Wednesday, July 27, 2005

nuntiorum errare est?

For those of you who take pleasure in the endless errors that plague purveyors of print, UPI writer James J. Kilpatrick has collected a bunch but committed an error of his own:

This past December, two AP writers provided a feature story about a midnight hike through a botanical garden. "At the end of the trail was a beautiful opening in the canapi." An opening in the what? Perhaps those hungry campers saw cheese and caviar. The word the writers wanted was "canopy," a noun rooted in ancient Greek and Latin. The plural "canopies" may be purchased in grocery stores throughout the world.


I sent him the following:

"The word the writers wanted was "canopy," a noun rooted in ancient Greek and Latin."

Which is it?

The answer is Greek. The Latin form is merely a transliteration of the Greek (drawn from the word for 'gnat' or 'mosquito,' which means literally 'cone face'). An example of a noun rooted in ancient Greek *and* Latin is 'television,' the second element presumably drawn from Latin because '-scope' was already taken.


I think now tht 'needle-face' would have been more to the point.

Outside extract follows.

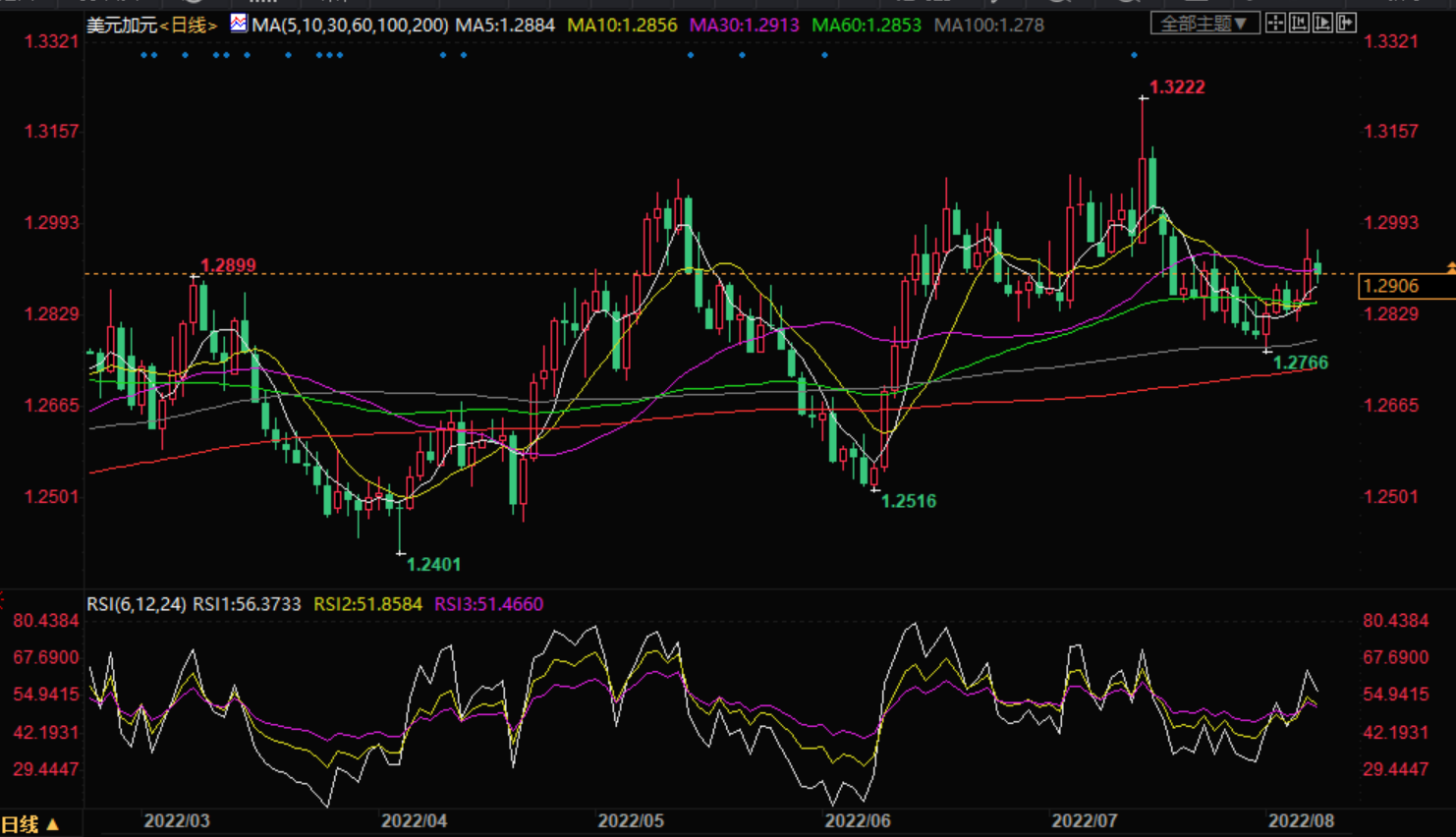Click the export arrow icon at far right
The width and height of the screenshot is (1456, 837).
pos(1346,23)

I can't think of any other words at the moment derived from both languages, so if you can please leave a comment.

5 comments:

Unknown said...

Autoclave
Hexadecimal
Xenoscience
Sociology and a few more are at the Wikipedia.

Anonymous said...

"Automobile" is the other standard example, but I'm sure there are plenty of -science and -ology compounds that come from both Latin and Greek.

Anonymous said...

Telemarketing.

Eric said...

my favorite--

narratology!

Anonymous said...

HOMOSEXUALITY of course, coined by the German lawyer Karl Heinrich Ulrichs in 1864. He later was the editor of the all-Latin periodical Alaudae (1889-1895).